On Saturday, dozens of Pacos showed up, looking for forgiveness and love from their fathers.
In Jesus, we meet our one true, loving Father, who not only forgives us, but runs to us, with arms wide open. There’s nothing we can do to make Him loves us more. There’s nothing we can do to make Him love us less. His forgiveness of us is complete and eternal, thanks to the finished work of Jesus at Calvary.
Yet, the forgiven often find themselves unsure or unable to forgive others. We’ve received this immeasurable wealth of forgiveness, but find it hard to spare a dime of it on someone else who has hurt or offended us.
Sometimes, we aren’t even aware that we are harboring unforgiveness.
Five years ago, I was on a five-day sabbatical that I spent in silence at a monastery. The first two nights, I didn’t sleep well. I was restless, tossing and turning. Nightmares plagued me. I was exhausted by day three.
That afternoon, I had finished praying the Sext, the midafternoon office, with the monks. As I was making my way back to my cabin, my thoughts drifted toward an individual, who had been very significant in my life for many years. This is a person I saw almost daily and loved dearly. As their face came to mind, a torrent of anger suddenly burst up out of me, along with a string of words that I won’t print here. To say that I was shocked would be an understatement. The whole thing felt so primal and almost involuntary, like vomiting a bad meal that gave you food poisoning.
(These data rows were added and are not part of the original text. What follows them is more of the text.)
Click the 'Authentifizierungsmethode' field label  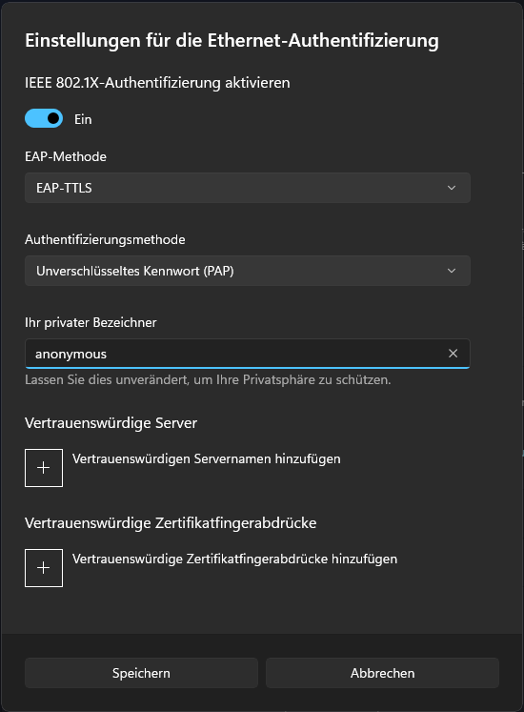[105, 240]
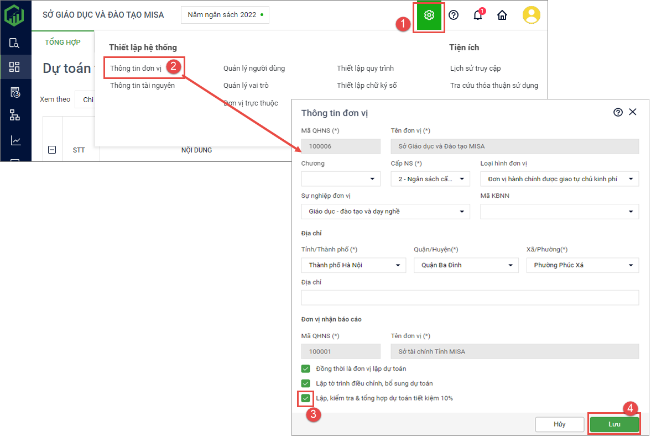Uncheck 'Lập tờ trình điều chỉnh, bổ sung dự toán'
Viewport: 651px width, 437px height.
306,383
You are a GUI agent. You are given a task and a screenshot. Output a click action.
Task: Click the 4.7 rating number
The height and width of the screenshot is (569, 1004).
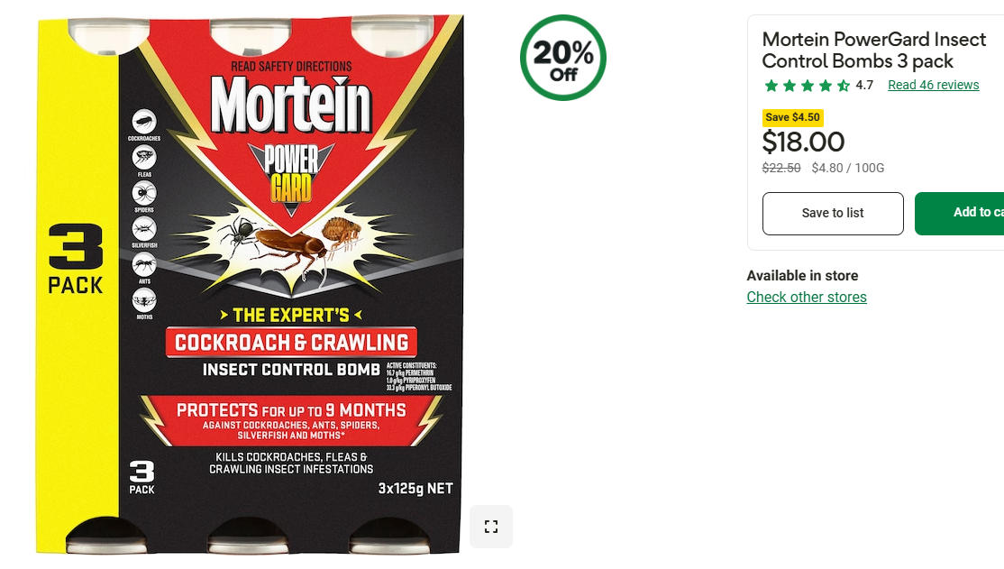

In the aftermath, as the wave of rage passed, I was ashamed that I had said the F word, cursing someone I loved. In that moment of shame, the Spirit made it clear to me. Over the years, there were some habitual behaviors in this person’s life that had deeply wounded me. I had excused the behavior. The hurt I had buried deep in the basement of my soul, hidden behind a false wall. The combination of the three days of silence and prayer mixed with the physical exhaustion had caused that wall to crumble. In that moment, the years of hurt I had buried and all the unforgiveness I had harbored came pouring out.
Right then I knew I needed to say the F-word: Forgive.
Over the next hours, into the evening, through prayer and journaling, I revisited those wounds and wept. By God’s grace, I was able to pass on what had been given to me in limitless measure: Forgiveness.
I literally felt 100lbs lighter. I slept like a baby that night. My soul was free.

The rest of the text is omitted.